> _Objectives_:
**A.** In the clustering notebook, what standard deviation is passed to make_blobs when the random clusters are created?
**B.** Extend the clustering notebook beyond its last line.

[Begin Document passage]

# Module 5 - Clustering!

## Topic 1

### To start, we are going to step through a standard example.  We will first create 4 sets of random numbers in clusters and then cluster them (which should obviously give great results)

In [None]:
# import statements
from sklearn.datasets import make_blobs
import numpy as np
import matplotlib.pyplot as plt
# create blobs
data = make_blobs(n_samples=200, n_features=2, centers=4, cluster_std=1.6, random_state=50)
# print(data[0])  We want the first array in this array because it has the datapoints.  The other array in this array is the clusters of the data
# create np array for data points
points = data[0]
print(points[0:5])
print(points.shape)
print(type(points))

### Let's see the data on a scatter plot first to get an idea of what we are looking at

In [None]:
# create scatter plot
plt.scatter(data[0][:,0], data[0][:,1]) # data[0][:,1] is the first data column in the first array
plt.xlim(-15,15)
plt.ylim(-15,15)
plt.show()
plt.scatter(data[0][:,0], data[0][:,1], c=data[1], cmap='viridis') #Adding cluster coloring from the creation of the random clusters
plt.xlim(-15,15)
plt.ylim(-15,15)
plt.show()

### Now to build a k-means model to assign these to clusters

In [None]:
# import KMeans
from sklearn.cluster import KMeans

In [None]:
# create kmeans object
kmeans = KMeans(n_clusters=4)
print("data type:\n",type(kmeans),end='\n\n')
# fit kmeans object to data
kmeans.fit(points)
# print location of clusters learned by kmeans object
print("centers:\n",kmeans.cluster_centers_, end='\n\n')
# save new clusters for chart
y_km = kmeans.fit_predict(points)
print("assigned cluster:\n",y_km,end='\n\n')
print("cluster prediction variable type:\n",type(y_km),end="\n\n")
print("cluster prediction variable shape:\n",y_km.shape)

In [None]:
#print(y_km==0) #Shows the result of the comparison operator on y_km
#print(points[y_km ==0,0]) #Shows the result of y_comparison and the data point from points
plt.scatter(points[y_km ==0,0], points[y_km == 0,1], s=100, c='red')
plt.scatter(points[y_km ==1,0], points[y_km == 1,1], s=100, c='green')
plt.scatter(points[y_km ==2,0], points[y_km == 2,1], s=100, c='blue')
plt.scatter(points[y_km ==3,0], points[y_km == 3,1], s=100, c='cyan')
# This part adds the discovered cluster centers to the plot
for x_pt,y_pt in kmeans.cluster_centers_:
    #print(x_pt,y_pt)
    plt.scatter(x_pt,y_pt, color='black',s=100)

[End Document passage]
[Begin Information shown]

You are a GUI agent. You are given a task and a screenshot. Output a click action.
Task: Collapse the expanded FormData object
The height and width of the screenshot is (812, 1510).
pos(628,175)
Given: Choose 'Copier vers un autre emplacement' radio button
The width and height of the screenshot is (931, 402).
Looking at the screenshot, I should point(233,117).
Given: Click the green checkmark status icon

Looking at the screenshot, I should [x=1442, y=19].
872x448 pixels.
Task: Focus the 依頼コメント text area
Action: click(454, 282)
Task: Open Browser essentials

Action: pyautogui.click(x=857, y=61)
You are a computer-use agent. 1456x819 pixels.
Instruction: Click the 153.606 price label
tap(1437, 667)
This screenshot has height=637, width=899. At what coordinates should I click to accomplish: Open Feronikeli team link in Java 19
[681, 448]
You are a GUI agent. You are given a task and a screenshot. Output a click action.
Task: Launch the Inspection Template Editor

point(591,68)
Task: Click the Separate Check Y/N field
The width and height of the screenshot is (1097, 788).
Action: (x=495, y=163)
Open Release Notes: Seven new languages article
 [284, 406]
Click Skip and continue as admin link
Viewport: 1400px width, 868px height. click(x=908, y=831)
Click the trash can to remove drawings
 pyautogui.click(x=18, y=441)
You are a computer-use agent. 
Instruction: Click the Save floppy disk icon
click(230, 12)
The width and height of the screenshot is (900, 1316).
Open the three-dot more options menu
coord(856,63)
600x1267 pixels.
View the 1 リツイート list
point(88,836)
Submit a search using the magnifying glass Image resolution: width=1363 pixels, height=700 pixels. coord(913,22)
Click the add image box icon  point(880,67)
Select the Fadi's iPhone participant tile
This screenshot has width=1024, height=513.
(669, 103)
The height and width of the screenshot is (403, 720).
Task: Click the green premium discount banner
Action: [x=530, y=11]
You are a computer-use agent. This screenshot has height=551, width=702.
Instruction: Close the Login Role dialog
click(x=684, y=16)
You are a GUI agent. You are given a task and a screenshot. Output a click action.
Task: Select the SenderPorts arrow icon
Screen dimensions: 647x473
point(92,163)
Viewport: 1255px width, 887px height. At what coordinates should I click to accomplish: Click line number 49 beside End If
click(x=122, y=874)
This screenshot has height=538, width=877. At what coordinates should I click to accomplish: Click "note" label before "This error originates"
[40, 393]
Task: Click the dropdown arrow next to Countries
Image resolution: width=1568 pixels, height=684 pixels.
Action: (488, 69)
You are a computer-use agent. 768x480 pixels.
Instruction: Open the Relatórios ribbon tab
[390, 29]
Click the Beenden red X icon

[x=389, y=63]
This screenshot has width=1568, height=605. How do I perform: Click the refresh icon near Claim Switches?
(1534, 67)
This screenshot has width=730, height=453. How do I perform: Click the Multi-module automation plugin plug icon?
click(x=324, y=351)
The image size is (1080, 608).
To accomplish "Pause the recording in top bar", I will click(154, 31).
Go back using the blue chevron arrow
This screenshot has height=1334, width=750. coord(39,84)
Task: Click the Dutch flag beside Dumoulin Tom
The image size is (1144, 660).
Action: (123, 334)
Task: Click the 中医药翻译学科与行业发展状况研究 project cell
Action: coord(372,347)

[End Information shown]

> _Exercise responses_:
**A.** 1.6

**B.**
### Let's see how this same data looks with hierarchical clustering

In [None]:
# import hierarchical clustering libraries
import scipy.cluster.hierarchy as sch
from sklearn.cluster import AgglomerativeClustering

In [None]:
with plt.rc_context(): # This lets us change the size of just this visual without affecting the rest of the notebook
    plt.rc('figure',figsize=(28,10))
    # create dendrogram
    dendrogram = sch.dendrogram(sch.linkage(points, method='ward'))
    # create clusters
    hc = AgglomerativeClustering(n_clusters=4, affinity = 'euclidean', linkage = 'ward')
    # save clusters for chart
    y_hc = hc.fit_predict(points)

### Let's plot the points with their assigned clusters again for hierarchical

In [None]:
plt.scatter(points[y_hc ==0,0], points[y_hc == 0,1], s=100, c='red')
plt.scatter(points[y_hc==1,0], points[y_hc == 1,1], s=100, c='black')
plt.scatter(points[y_hc ==2,0], points[y_hc == 2,1], s=100, c='blue')
plt.scatter(points[y_hc ==3,0], points[y_hc == 3,1], s=100, c='cyan')

### Now that we've seen the pretty clustering with faked up data, let's give this a try with something real.  Last week we worked with the interests dataset and I want to see how it clusters

In [None]:
import pandas as pd
interest_data = pd.read_csv('responses.csv')

### For the first part, let's look specifically at the music data

In [None]:
music_type_interest = interest_data.iloc[:,1:18].to_numpy()
# music_type_interest_pd = interest_data.iloc[:,1:18] # Could also do pandas dataframe but code below was easy in numpy

In [None]:
print(music_type_interest)

### Now let's cluster it

In [None]:
# Note:this fails on purpose!
# create kmeans object
kmeans = KMeans(n_clusters=4)
# fit kmeans object to data
kmeans.fit(music_type_interest_pd)
# print location of clusters learned by kmeans object
print(kmeans.cluster_centers_)
# save new clusters for chart
y_km = kmeans.fit_predict(music_type_interest)

### What happened?  I made a mistake by not prepping my data properly.  It turns out that there are several missing values in these columns of data. 


### Recall from DAT201 that we have to decide how we handle missing values.  We could delete the rows missing data, fill with 1's or 0's, or use an average of the rest of the data points.

### First, let's see how many missing pieces of data we have

In [None]:
np.argwhere(np.isnan(music_type_interest))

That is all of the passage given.